1.4 Billion Pixel Camera To Watch For Asteroids

SpaceSlug writes "The world's largest digital camera is to be used to keep an eye out for asteroids heading towards Earth. The Panoramic Survey Telescope and Rapid Response System (Pan-STARRS) has been built by researchers at MIT's Lincoln Lab. At its heart is a 1.4 billion pixel (or 1400 megapixel) camera that will scan the night sky looking for rogue near-Earth objects from atop Mount Haleakala in Maui Island, Hawaii. The system uses something called an orthogonal transfer CCD to remove atmospheric blur from images."

Pending Doom

[tripdizzle]

So now we will be able to see asteroids that could slam into our planet and possibly end life, but then what? Hit it with a missile or go Armageddon style on it?

Astronomy Magazine

[Neuropol]

I think i just read some thing about this in Astronomy Magazine from earlier this year. The sensitivity and rapid ability to shoot large areas in a short amount of time will allow for this telescope to scan and record the entire Hawaiian skies every 3 days in search of Asteroids, Supernovae, and other phenomenon.

What kind of lenses?

[qwertphobia]

I bet it has no practical depth of field, even when stopped down to f/64. Wonder what the pixel density is...

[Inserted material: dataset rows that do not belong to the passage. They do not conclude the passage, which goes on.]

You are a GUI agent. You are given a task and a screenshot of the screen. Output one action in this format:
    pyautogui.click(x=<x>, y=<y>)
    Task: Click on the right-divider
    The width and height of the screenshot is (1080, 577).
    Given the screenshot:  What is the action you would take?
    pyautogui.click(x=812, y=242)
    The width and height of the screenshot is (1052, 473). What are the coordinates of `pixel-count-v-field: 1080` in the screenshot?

Rolly's borrowed photo, and more!

[Anonymous Coward]

http://pan-starrs.ifa.hawaii.edu/public/design-features/camera-small.htm [hawaii.edu]

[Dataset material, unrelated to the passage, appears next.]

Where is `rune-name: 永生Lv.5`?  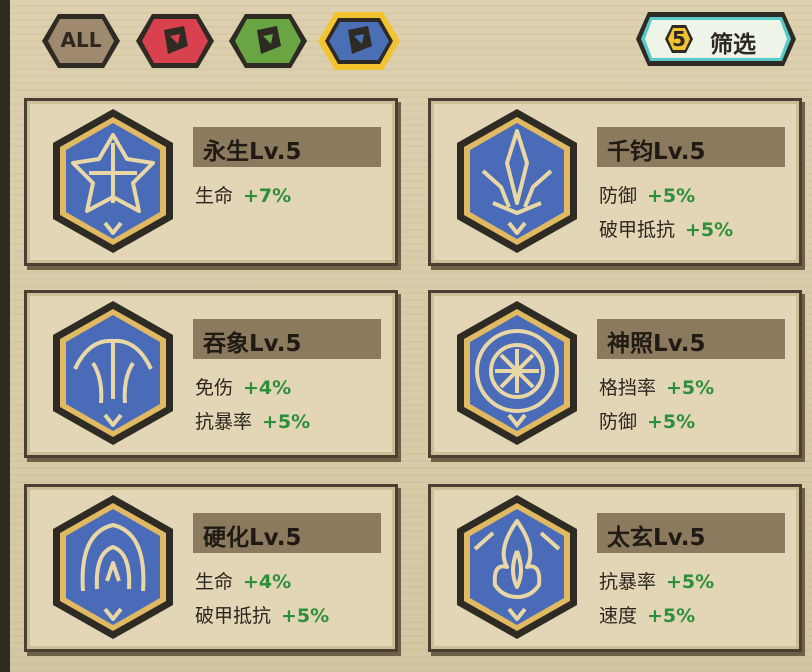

which is two clicks away from one of the links in the story, has lots of photos of the camera, including the one ol' Rolly is using to bring saps to his weblog

Re:To fully fund the project year round

[Falkkin]

http://gigapan.org/viewGigapan.php?id=5322 [gigapan.org]

5.3 gigapixel image of Hanauma Bay in Hawaii.

MIT built the chips... Hawaii IfA built Pan-STARRS

[Anonymous Coward]

Correcting a slight mistatement in the blurb... Lincoln Labs is supplying the orthoganal transfer array CCDs for Pan-STARRS (nutshell: move charge around on the chip to help adjust for "wobbly" atmosphere. Keep all the electrons produced by a single object together, instead of smeared out.) The system as a whole is being built by the Institute for Astronomy, U. Hawaii.

When I read the blurb, I thought, "Surely Lincoln Labs isn't claiming credit for the project..." That would ruffle a few feathers! And I was right... first paragraph of the article on the Lincoln Labs page correctly attributes IfA.

http://www.ll.mit.edu/news/panstarrs.html

And while Pan-STARRS' high cadence (it will image any particular region of the sky multiple times over several weeks or months) will be great for detecting transient phenomena (asteroids, supernovae, extrasolar planet transits) it will also produce a deep, multi-band all-sky (ok, sky visible from Hawaii) catalog of great use for the rest of astronomy, as well. It's now becoming possible to have a career in astronomy built on data-mining large surveys like this. Sort through a few billion objects to find a few dozen objects for spectroscopic followup...

Re:Pending Doom

[Tablizer]

Or, given the fact that even the most advanced prediction algorithms still have to cut some corners (therefore leading to some uncertainty)

Cut corners? You mean along the lines of using type Float instead of Double? More likely the errors are due to natural issues such as sun-light reflecting off the surface of the roid in unknown ways giving it a slight push or imprecise knowledge about Jupiter's gravity profile at given distances. When a roid passes close to a planet, small differences in path can be greatly magnified. Thus any small error turns into a larger error when forecasting past the rendezvous point.